FDA issued a Warning Letter to Boehringer Ingelheim for cGMP violations for the manufacture of APIs and finished pharmaceuticals at its facility in Ingelheim am Rhein, Germany. The letter, issued on May 6, 2013, was based on an inspection of the facility Nov. 5–12, 2012 and subsequent response by the company based on that inspection in which FDA cited insufficient corrective actions.
Specifically, FDA said that the company’s quality unit failed to investigate critical deviations in the manufacturing of APIs by not thoroughly investigating the source of foreign particles in an API and by not implementing timely and appropriate corrective and preventive actions (CAPA). FDA said that lots contaminated with foreign particles were manufactured in 2008 and 2009, but that Boehringer Ingelheim did not begin a formal project to implement comprehensive corrections to mitigate the presence of foreign particles until July 2012. FDA also said contaminated lots of the API were used to produce capsules and that the company failed to conduct thorough complaint investigations regarding the presence of foreign particles found in its APIs.

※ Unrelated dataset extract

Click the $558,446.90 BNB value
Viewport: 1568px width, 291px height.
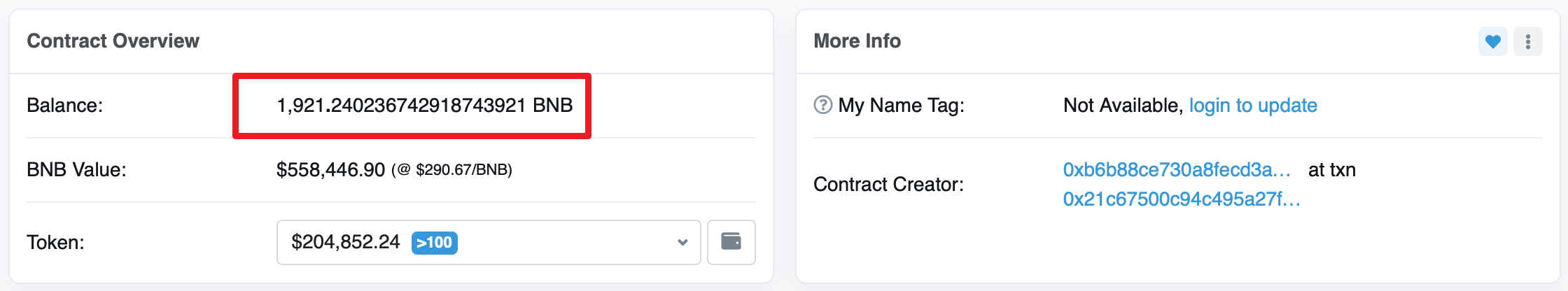[x=331, y=169]
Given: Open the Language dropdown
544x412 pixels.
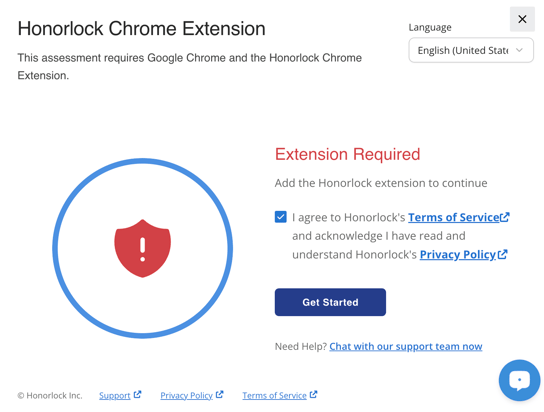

FDA has requested that the company provide a list of API batches produced after the implementation of the July 2012 CAPA and to indicate whether foreign particles have been observed. FDA also requested that the company inform the agency of appropriate corrective actions taken by its quality unit to prevent foreign-particle contamination in its APIs.
On the finished product side, FDA said the company failed to reject drug products that did not meet established standards or specifications by not rejecting multiple batches of capsules that were contaminated with foreign particles. The letter said that during 2010 and 2012, several lots containing a given API were contaminated with extrinsic foreign particles that were found during weighing or by visual inspection and were used for finished-drug manufacturing. The size and weight of the particles ranged from approximately 200 microns to approximately 5 mm, from 0.4 micrograms to approximately 9 mg, respectively. The agency said that it disagreed with the company’s decision to use the API because the contaminated batches met the final specifications and noted that use of appropriate manufacturing, controls, quality standards, and systems for investigations of atypical events (e.g., contamination) are all essential parts of a robust quality system.
Lastly, FDA cited the firm for failing to thoroughly investigate any unexplained discrepancy or failure of a batch or any of its components to meet specifications, whether or not the batch had already been distributed. FDA said that the company failed to determine the cause of out-of-specification (OOS) results for a lot of Spiriva HandiHaler, which failed the uniformity of a delivered-dose test specification for a nine-month stability test and 12-month stability interval. “It was only after the 12-month OOS result that your firm decided to initiate a product recall for this Spiriva lot,” said FDA in its letter. “We are concerned about the management decision to allow adulterated product to remain in the market between the 9- and 12-month stability stations.” FDA has requested that the company inform the agency of its action to prevent recurrence as well as provide a retrospective evaluation of all lots currently in the stability program and assess whether an OOS was obtained at any testing interval.
In a statement, Gerhard Koeller, head of corporate division quality at Boehringer Ingelheim, said: “Boehringer Ingelheim is taking this issue very seriously and is fully committed to working with the FDA on a comprehensive action plan that addresses the FDA’s concerns, ensuring that it implements corrective and preventive actions to optimize its quality systems.”